WORK TASK 1:
In the farm interview, in what year did the farm begin producing open ground endives?
WORK TASK 2:
Using the farm interview, explain why the farm had to cut its open ground endive production area after 1991.

TEXT PASSAGE:
When did the farm start ?
As the daughter of farmers, I started working on the family farm at age 17 because I had had enough of accounting courses. I married my husband Alain, also a farmer, when I was 19, and we moved to a 27-hectare farm, where we grew cereal crops and potatoes. Then in 1978, we developed a production of open ground endives on one hectare, which we used to sell at Rungis. The open ground endive is a top quality endive, crunchy and tasty, which demands considerable work that is often tiresome. Briefly, it is cultivated in two cycles (sowing in open ground, transplanting and cultivation in the dark at 20°C) and to produce one hectare of open ground endive represents between 1 200 and 1 500 hours of work. This is difficult work that demands devotion and sacrifices to obtain a top-of-the-line product. The open ground endive is a Picardie flagship. Picardie is an ideally located, active region, offering rich, generous land.
How did the farm develop ?
In 1991, we created a company EARL Bled and the farm expanded to a hundred hectares. However, at the time, the open ground endive was having a tough time as it was “submerged” by the endive cultivated by hydroponics, a sort of “indoor” endive (forced in air-conditioned rooms using nutritious solutions) with a faster growth but lower quality. We were therefore forced to cut down our production area by a half-hectare. Then, a few years later the demand for open ground endives made a comeback with the advent of mad cow disease. Consumers were going back to healthy, natural, high quality products, which helped us develop our production, by marketing it through short channels. We also increased the size of the farm to 140 hectares in 1995. In 2002, the City of Amiens offered us a stand at their farmer’s market, reserved for producers selling directly to the public. We then developed a certain number of crops like asparagus, onions, turnips, leeks, carrots, lettuces, radishes, tomatoes, string beans, shallots, celery, parsnips, beetroot, etc. in addition to endives. At that time, the vegetable crops represented 2.5 hectares. Our farm is currently segmented in the following way: 58 ha cereals, 14 ha rape, 12 ha high-protein peas, 16 ha seeds (grass), 20 ha potato for flour, 9 ha pasture (hay), 1 ha asparagus, 5 ha open ground endives, 3 ha vegetables, 1.5 ha potatoes for consumption (Annabelle, Mona Lisa varieties).
My son Adrien has rationalized the endive production by innovating at every stage (forcing, watering, extraction, snapping, cleaning) which has made the workload easier. Our average annual production is 70 tons.
Who are your clients ?

DATASET EXCERPTS:
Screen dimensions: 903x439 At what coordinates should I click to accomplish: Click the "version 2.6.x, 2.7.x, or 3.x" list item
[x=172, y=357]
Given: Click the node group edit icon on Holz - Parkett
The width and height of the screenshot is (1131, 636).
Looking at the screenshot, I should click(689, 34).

==

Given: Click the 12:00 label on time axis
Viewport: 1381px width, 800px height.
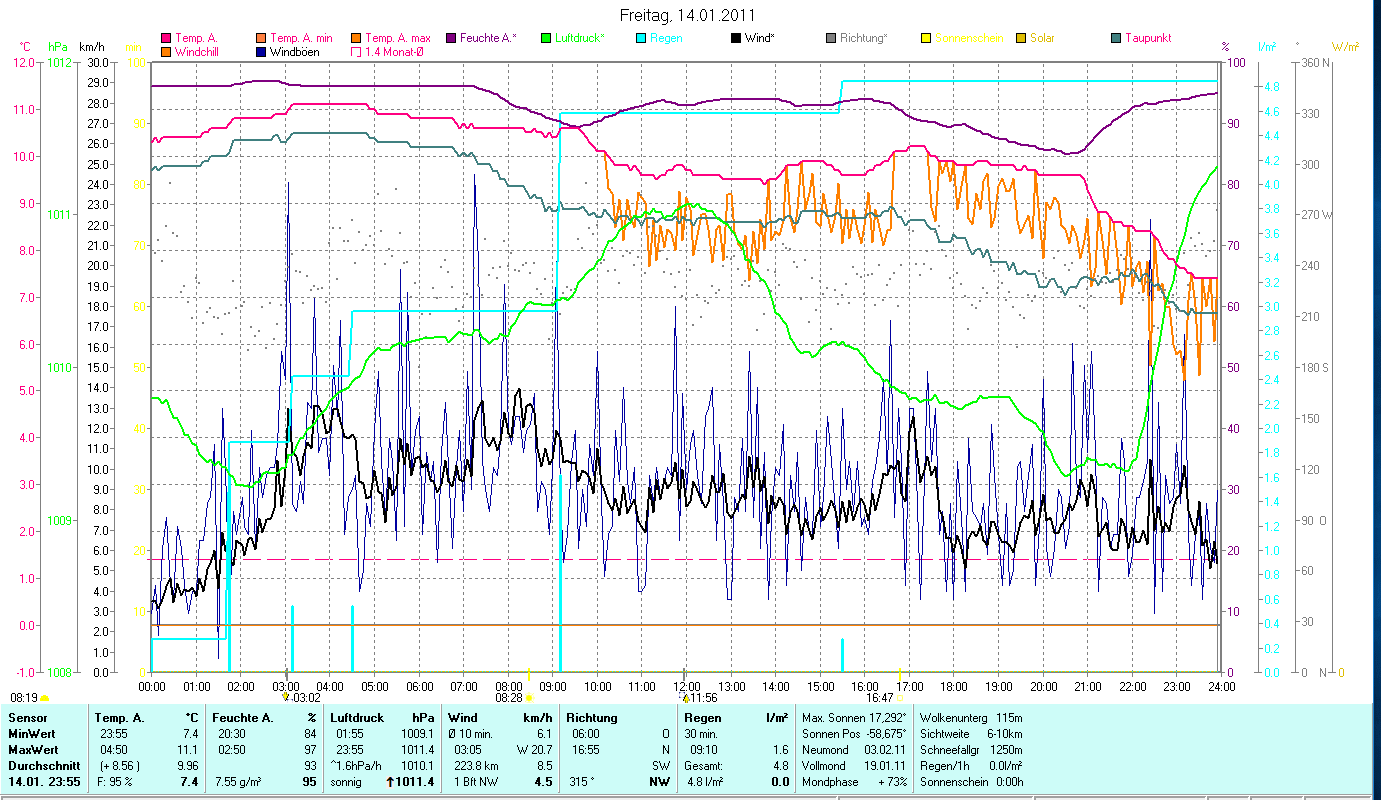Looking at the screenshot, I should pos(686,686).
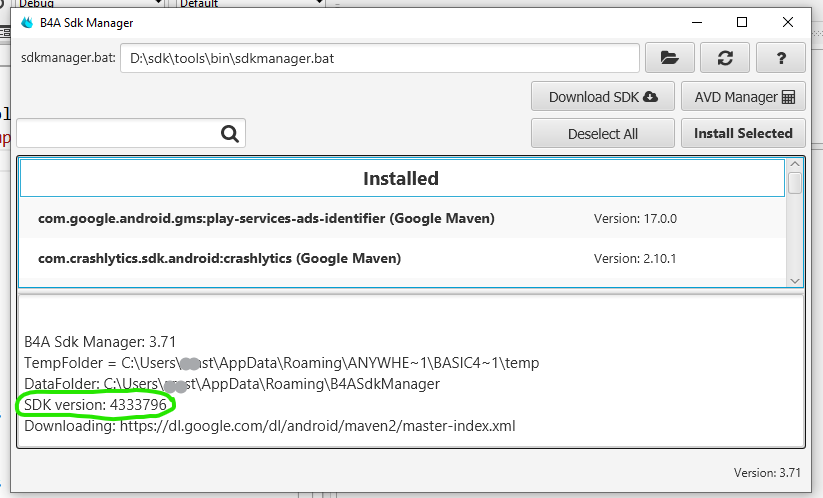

---

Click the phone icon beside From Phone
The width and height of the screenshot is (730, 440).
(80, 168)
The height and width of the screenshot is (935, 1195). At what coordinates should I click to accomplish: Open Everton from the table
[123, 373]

RESULT 1:
1978

RESULT 2:
Open ground endive was being "submerged" by endive grown by hydroponics. That "indoor" endive, forced in air-conditioned rooms with nutritious solutions, grew faster but was of lower quality, so the farm was forced to cut its production area by a half-hectare.